▶ [PREGUNTAS]:
• a. Según el texto, ¿en qué país lleva viviendo un tiempo largo la persona que envió el correo?
• b. Transcribe del texto todo lo que va desde "Una persona me" hasta "prensa entre nosotros.".

▶ [TEXTO]:
Una persona me ha escrito preguntándome una cosa que no me atrevo a contestar. Suplico a mis lectores que me ayuden, que ellos son más listos que muá.
6 de Julio.- Quizá sea por la influencia católica a la que hemos estado sometidos, pero una de las cosas que, culturalmente, nos distinguen a los españoles es que sufrir tiene muy buena prensa entre nosotros.
Lo pensaba al hilo de un correo que me envió estos días atrás una persona cuya identidad, como siempre, cubriremos con el velo piadoso del anonimato. Es difícil explicar lo que me preguntaba, porque tampoco era una pregunta. El correo estaba entre la constatación de una realidad y el desahogo.
Me decía que una de las cosas que no podía soportar de los austriacos es lo despegados que son para ciertas cosas. Esta persona, que tiene ya, por loque yo creo una cierta edad, me decía que lleva viviendo en Austria ya un tiempo largo y que está casada y tiene hijos con su pareja aborígen. Los hijos ya tienen edad para dedicarse a lo que los jóvenes tienen por pasatiempo favorito, esto es, darles dolores de cabeza a los padres a base de enfrentarse a problemas como fallos en la calidad del caucho en los adminículos anticonceptivos de barrera, conducción bajo los efectos del alcohol, selfies arriesgados que pueden resultar en una mala caída y desnucamiento…En fin : todas estas cosas.

▶ [DATOS SIN PROCESAR]:

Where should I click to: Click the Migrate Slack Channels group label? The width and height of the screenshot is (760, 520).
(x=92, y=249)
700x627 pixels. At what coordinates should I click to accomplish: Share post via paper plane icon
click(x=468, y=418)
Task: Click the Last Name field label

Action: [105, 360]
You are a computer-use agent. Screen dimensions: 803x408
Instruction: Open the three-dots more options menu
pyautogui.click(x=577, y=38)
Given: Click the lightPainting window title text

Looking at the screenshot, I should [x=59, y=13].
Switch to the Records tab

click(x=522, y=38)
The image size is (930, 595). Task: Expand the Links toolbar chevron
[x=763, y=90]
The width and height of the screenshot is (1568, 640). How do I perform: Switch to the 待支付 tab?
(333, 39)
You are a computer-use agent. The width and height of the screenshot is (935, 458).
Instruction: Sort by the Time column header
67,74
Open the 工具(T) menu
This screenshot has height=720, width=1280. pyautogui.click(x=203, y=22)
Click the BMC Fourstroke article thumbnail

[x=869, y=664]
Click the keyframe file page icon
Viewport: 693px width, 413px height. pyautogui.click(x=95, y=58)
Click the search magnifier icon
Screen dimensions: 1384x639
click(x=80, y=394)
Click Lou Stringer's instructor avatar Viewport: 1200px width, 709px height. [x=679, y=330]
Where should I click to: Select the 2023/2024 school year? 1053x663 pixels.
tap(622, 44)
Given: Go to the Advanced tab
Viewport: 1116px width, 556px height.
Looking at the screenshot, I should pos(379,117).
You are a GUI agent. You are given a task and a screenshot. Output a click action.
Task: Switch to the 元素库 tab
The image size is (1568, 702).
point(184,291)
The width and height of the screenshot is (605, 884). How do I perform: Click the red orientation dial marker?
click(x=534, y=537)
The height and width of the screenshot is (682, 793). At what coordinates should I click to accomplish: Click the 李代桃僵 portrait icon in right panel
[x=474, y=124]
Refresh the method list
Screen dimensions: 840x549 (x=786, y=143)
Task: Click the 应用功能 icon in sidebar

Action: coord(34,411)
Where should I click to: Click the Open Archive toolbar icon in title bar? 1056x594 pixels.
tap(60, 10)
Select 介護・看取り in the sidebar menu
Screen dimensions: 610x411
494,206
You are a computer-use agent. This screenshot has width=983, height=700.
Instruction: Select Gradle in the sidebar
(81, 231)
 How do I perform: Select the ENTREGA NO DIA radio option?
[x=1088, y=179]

▶ [RESPUESTAS]:
• a. En Austria.

• b.
Una persona me ha escrito preguntándome una cosa que no me atrevo a contestar. Suplico a mis lectores que me ayuden, que ellos son más listos que muá.
6 de Julio.- Quizá sea por la influencia católica a la que hemos estado sometidos, pero una de las cosas que, culturalmente, nos distinguen a los españoles es que sufrir tiene muy buena prensa entre nosotros.